> Gestellte Aufgabe 1
Beantworte, wie das Stück der neuen Begemann-Platte heißt, das im Auszug über Bernd Begemann heruntergeladen wird.
> Gestellte Aufgabe 2
Setze den Auszug über Bernd Begemann nach seinem letzten Satz fort.

> Ausgewählter Auszug
——
Als ich letztens das Elvis Costello-Interview im Spiegel las, in dem er über seinen Anti-Punk-Song „I don’t want to go to Chelsea“ sagte: “Ich war grundsätzlich wütend und misstrauisch, deshalb hielt ich so gut wie alles für oberflächlich und eine Mode“, musste ich mir seltsamerweise vorstellen, wie Bernd Begemann das Lied auf deutsch singt, und es machte sofort Sinn.

Kurz darauf schaute ich auf I-Tunes, ob die neue Begemann-Platte schon angekündigt war. War sie, und man konnte sogar schon zwei Stücke davon kaufen. Eines hieß „Unoptimiert“. Ich lud es runter und hörte – zu den Klängen eines beschwingt schrägen Jams – Begemann in einer selbst für seine Verhältnisse extrem expressiven somehow dylanesken Sprechgesangsperformance – folgendes vermelden:

„Seit vierzig Jahren knall ich meinen Kopf gegen die Wand, weil ich das Geräusch mag – verklag mich doch! Du hast kein Recht mich zu beurteilen. Du darfst aber reagieren auf mich, wenn du möchtest.“

Dann kam der Titelgebende Ein-Wort-Refrain im Frauenchor – und dann brach das Lied ab, offensichtlich aufgrund eines bis dato noch nie aufgetreten Bugs beim Download.
Es war, als hätte sich die Widerborstigkeit des Selbstportraits noch auf seine Datengestalt übertragen. Als hätte I-Tunes sich an Begemann verschluckt. Und irgendwie machte das Lied auch besonders Sinn in der Snippetlänge, als Vignette oder Einlaufjingle für den Mann, der gekommen ist, um zu nerven, den Kotzbrocken zum Anbeißen, das schöne Biest, das ihr lieben müsst. Aber wie kann jemand sich heute überhaupt noch als Enfant Terrible gerieren, es sind doch alle Regeln des Anstands und des Wohlklangs längst gebrochen, und noch die verbotenste Musik ist doch heute erlaubt.
——
> Bereitgestellte Einträge

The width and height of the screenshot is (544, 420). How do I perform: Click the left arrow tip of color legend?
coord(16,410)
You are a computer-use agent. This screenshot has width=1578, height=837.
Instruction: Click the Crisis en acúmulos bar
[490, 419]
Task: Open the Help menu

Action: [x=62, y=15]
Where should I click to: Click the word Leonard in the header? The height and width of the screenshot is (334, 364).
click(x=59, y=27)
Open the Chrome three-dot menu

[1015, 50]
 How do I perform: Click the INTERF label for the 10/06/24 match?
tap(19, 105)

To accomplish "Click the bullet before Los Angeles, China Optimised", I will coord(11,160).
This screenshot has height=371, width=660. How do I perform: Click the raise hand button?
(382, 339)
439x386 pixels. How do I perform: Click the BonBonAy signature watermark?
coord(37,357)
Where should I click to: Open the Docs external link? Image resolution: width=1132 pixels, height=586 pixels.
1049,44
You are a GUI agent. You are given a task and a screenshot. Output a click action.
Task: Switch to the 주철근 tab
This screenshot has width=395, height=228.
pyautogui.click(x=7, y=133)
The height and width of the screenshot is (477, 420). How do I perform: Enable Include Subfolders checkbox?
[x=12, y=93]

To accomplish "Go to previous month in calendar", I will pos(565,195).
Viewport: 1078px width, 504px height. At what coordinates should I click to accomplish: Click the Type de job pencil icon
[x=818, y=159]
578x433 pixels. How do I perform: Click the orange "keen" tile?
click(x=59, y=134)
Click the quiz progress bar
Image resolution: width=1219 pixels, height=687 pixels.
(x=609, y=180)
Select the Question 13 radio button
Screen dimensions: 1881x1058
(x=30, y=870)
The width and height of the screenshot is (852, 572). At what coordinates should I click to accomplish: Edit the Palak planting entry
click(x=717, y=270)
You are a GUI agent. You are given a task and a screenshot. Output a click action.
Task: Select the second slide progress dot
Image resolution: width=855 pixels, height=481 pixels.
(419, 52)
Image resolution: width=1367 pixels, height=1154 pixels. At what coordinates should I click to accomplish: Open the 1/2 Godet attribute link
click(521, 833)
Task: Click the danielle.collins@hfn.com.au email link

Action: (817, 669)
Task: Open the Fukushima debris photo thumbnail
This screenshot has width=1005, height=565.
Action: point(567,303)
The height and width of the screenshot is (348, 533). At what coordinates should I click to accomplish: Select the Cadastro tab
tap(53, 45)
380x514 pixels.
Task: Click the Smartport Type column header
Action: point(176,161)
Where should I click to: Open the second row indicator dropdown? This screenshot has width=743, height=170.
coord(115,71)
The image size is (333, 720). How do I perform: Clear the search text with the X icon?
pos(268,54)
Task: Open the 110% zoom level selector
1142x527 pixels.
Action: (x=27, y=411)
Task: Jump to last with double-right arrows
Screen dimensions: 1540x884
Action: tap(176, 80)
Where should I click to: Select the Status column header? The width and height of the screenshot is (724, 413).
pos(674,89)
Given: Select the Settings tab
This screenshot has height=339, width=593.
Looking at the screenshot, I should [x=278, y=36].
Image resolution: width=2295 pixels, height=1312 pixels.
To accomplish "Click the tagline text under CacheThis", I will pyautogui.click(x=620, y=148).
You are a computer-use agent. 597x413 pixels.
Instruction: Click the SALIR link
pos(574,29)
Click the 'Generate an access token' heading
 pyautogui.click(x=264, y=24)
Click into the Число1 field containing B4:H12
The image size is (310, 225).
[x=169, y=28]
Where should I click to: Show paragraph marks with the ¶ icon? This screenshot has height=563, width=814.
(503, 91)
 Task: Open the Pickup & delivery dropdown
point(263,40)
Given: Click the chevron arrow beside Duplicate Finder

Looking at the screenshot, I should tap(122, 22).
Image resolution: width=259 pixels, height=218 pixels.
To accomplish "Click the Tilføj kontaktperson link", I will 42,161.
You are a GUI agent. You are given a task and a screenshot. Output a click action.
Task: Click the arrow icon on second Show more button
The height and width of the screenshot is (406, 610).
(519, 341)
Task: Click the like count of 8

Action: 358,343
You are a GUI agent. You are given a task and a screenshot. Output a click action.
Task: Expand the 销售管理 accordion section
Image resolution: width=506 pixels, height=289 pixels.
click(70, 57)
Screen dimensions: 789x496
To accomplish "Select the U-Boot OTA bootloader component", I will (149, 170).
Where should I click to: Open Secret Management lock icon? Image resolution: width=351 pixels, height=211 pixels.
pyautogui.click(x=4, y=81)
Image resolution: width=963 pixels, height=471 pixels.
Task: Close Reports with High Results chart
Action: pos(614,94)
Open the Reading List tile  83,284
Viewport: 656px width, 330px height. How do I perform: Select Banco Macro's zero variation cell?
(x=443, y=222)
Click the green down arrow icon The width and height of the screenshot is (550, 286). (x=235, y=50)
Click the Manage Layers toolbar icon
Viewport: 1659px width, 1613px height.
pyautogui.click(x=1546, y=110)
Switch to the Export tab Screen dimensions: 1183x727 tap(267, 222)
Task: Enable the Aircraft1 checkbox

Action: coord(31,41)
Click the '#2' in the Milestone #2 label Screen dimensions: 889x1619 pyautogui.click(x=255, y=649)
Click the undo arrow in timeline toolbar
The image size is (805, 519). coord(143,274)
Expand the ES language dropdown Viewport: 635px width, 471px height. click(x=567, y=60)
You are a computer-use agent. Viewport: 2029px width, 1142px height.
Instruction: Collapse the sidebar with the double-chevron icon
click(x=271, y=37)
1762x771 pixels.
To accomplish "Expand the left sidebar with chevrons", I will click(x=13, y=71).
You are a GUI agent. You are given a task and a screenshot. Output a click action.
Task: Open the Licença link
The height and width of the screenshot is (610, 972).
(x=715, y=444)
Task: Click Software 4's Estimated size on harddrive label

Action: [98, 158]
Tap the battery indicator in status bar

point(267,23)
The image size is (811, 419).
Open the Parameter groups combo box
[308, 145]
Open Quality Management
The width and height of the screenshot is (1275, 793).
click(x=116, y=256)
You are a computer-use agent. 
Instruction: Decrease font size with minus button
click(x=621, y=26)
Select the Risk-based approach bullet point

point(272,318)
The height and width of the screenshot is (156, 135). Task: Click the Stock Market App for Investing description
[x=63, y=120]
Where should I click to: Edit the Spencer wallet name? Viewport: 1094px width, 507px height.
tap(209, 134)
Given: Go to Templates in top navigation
——
> Schriftliche Antwort 1
Das Stück heißt „Unoptimiert“.

> Schriftliche Antwort 2
Und doch gibt es immer noch ungeschriebene Gesetze. Das ehernste hat Diedrich Diederichsen dankenswerter Weise für uns verschriftlicht: „Die Pop-Musik lebt davon, dass junge Spinner, die eigentlich doch noch gar nichts wissen können, auftreten, als wüssten sie alles — und damit durchkommen.“
Bernd Begemann dagegen trat schon als er jung war als jemand an, der alles besser weiß. Was ein scheinbar kleiner, in Wirklichkeit aber entscheidender Unterschied zur angetäuschten Allwissenheit des jugendlichen Popcharismatikers ist: dieser streut mit großer Geste markante aber vieldeutige Parolen oder assoziative Bildgewitter, aus denen sich jeder seins zusammenreimen soll, und entblößt kokett ein paar besonders aufreizende Partien seiner Seele und kreiert so ein Phantasma vom Rest.
Begemann dagegen erklärt uns die Welt von a bis z, zeigt uns mehr von sich, als wir ursprünglich sehen wollten. Das heißt nicht, dass die Sache nicht mysteriös bleibt: Ein komplizierter Charakter, der sich expliziert, gibt immer noch interessantere Rätsel auf, als ein simpler, der sich enigmatisch umwölkt. Gerade die penetrante Präsenz seiner Persönlichkeit erlaubt Begemann aus der Mode gekommene altruzentrische Techniken des Textens (wie die Erzählung in dritter Person, die bei blasseren Erzählern ja leicht etwas pfäffisch-didaktisches oder verholen- voyeurustisches kriegen kann).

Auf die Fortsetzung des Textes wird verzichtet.